STATED PROBLEM →
Reproduce the following material verbatim, starting with the line that contains "coordinates (2384, 701)." and going on through the line that contains "pyautogui.click(x=2530, y=1271)".

▼

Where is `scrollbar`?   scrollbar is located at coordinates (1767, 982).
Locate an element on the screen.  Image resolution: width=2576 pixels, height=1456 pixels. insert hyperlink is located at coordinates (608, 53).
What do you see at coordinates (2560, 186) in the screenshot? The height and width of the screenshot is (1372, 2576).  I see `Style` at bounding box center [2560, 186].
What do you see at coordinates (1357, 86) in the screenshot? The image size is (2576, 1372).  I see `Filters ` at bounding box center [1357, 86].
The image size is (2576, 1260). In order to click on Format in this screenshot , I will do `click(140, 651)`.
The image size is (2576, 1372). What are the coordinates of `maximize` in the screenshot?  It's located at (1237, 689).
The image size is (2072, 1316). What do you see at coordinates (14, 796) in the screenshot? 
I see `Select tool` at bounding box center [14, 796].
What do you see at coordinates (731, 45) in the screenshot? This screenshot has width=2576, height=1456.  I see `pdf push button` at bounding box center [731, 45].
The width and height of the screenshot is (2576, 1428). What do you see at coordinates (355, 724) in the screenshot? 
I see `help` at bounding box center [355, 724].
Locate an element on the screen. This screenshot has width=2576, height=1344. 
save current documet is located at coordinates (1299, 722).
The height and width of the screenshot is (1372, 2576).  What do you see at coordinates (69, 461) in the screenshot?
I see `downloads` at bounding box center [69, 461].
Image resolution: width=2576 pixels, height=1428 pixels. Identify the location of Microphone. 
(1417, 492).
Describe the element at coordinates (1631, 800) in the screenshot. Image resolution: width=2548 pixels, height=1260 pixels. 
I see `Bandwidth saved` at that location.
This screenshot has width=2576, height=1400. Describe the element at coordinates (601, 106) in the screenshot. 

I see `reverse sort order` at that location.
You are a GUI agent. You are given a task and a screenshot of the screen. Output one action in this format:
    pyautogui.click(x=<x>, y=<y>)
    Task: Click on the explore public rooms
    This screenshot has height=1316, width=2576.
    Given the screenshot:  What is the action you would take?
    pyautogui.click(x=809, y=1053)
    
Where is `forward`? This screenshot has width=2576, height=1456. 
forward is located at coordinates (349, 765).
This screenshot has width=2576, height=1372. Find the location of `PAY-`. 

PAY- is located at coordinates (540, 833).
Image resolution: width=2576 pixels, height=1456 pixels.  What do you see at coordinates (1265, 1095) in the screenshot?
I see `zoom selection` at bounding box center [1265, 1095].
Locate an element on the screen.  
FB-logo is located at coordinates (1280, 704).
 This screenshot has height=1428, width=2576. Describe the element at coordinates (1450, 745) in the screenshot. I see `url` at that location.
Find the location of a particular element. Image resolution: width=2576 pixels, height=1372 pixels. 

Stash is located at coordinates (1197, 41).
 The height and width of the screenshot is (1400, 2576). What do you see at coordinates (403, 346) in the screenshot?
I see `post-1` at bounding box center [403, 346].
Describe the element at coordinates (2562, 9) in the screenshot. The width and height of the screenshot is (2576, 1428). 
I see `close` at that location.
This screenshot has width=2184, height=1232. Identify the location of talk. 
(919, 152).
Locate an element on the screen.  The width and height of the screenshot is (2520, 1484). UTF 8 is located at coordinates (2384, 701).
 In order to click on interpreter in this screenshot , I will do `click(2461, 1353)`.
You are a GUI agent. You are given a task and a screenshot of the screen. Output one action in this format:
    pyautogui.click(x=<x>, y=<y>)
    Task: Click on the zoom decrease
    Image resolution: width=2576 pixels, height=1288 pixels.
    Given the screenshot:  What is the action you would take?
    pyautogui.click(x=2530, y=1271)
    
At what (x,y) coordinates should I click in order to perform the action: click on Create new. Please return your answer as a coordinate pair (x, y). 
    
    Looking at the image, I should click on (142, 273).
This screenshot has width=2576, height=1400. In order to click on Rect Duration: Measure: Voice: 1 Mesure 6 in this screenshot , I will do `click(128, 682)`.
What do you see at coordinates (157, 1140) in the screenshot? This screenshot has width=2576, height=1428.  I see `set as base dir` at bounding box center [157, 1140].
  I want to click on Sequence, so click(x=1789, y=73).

▲

ANSWER FOR THIS EXERCISE →
Locate an element on the screen.  The width and height of the screenshot is (2520, 1484). UTF 8 is located at coordinates (2384, 701).
 In order to click on interpreter in this screenshot , I will do `click(2461, 1353)`.
You are a GUI agent. You are given a task and a screenshot of the screen. Output one action in this format:
    pyautogui.click(x=<x>, y=<y>)
    Task: Click on the zoom decrease
    Image resolution: width=2576 pixels, height=1288 pixels.
    Given the screenshot:  What is the action you would take?
    pyautogui.click(x=2530, y=1271)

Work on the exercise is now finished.